= Papyrus Graecus Holmiensis =

Papyrus on alchemy

The Papyrus Graecus Holmiensis (also known as the Stockholm papyrus) is a collection of craft recipes compiled in Egypt c. 300 AD. It is written in Greek. The Stockholm papyrus has 154 recipes for dyeing, coloring gemstones, cleaning (purifying) pearls, and imitation gold and silver. Certain of them may derive from the Pseudo-Democritus. Zosimos of Panopolis, an Egyptian alchemist of c. 300 AD, gives similar recipes. Some of these recipes are found in medieval Latin collections of technological recipes, notably the Mappae clavicula.

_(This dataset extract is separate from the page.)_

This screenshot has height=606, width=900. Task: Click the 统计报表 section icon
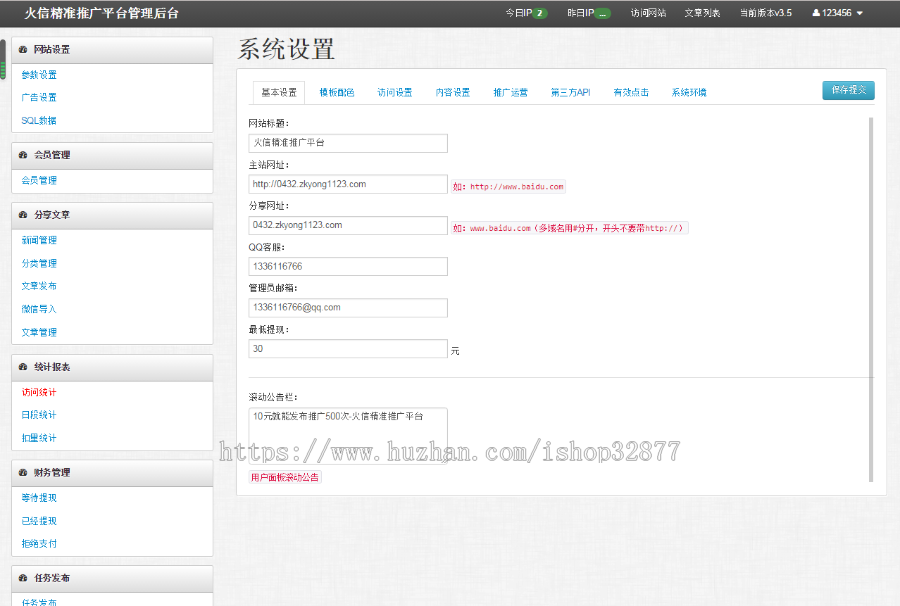22,367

Leyden papyrus X derives from the same (or very similar) sources, and is written in a similar (possibly the same) hand, using chemically identical ink. The Stockholm papyrus and Leyden papyrus X were both found in Thebes by Giovanni Anastasi, who donated the Leyden papyrus to the Dutch government in 1828 and the Stockholm papyrus to the Swedish government in 1832. The Stockholm papyrus was first published by Otto Lagercrantz in 1913. Whereas Leyden papyrus X deals with metallurgy, the Stockholm papyrus deals with gems, pearls and textile dyeing.

==Sources==
- Caley, E. R. (1927) “The Stockholm Papyrus : An English Translation with brief notes” Journal of Chemical Education IV:8 : 979–1002.
- Lagercrantz, Otto (1913) Papyrus Graecus Holmiensis, Uppsala: Almquist and Wiksells (Edition and German Translation).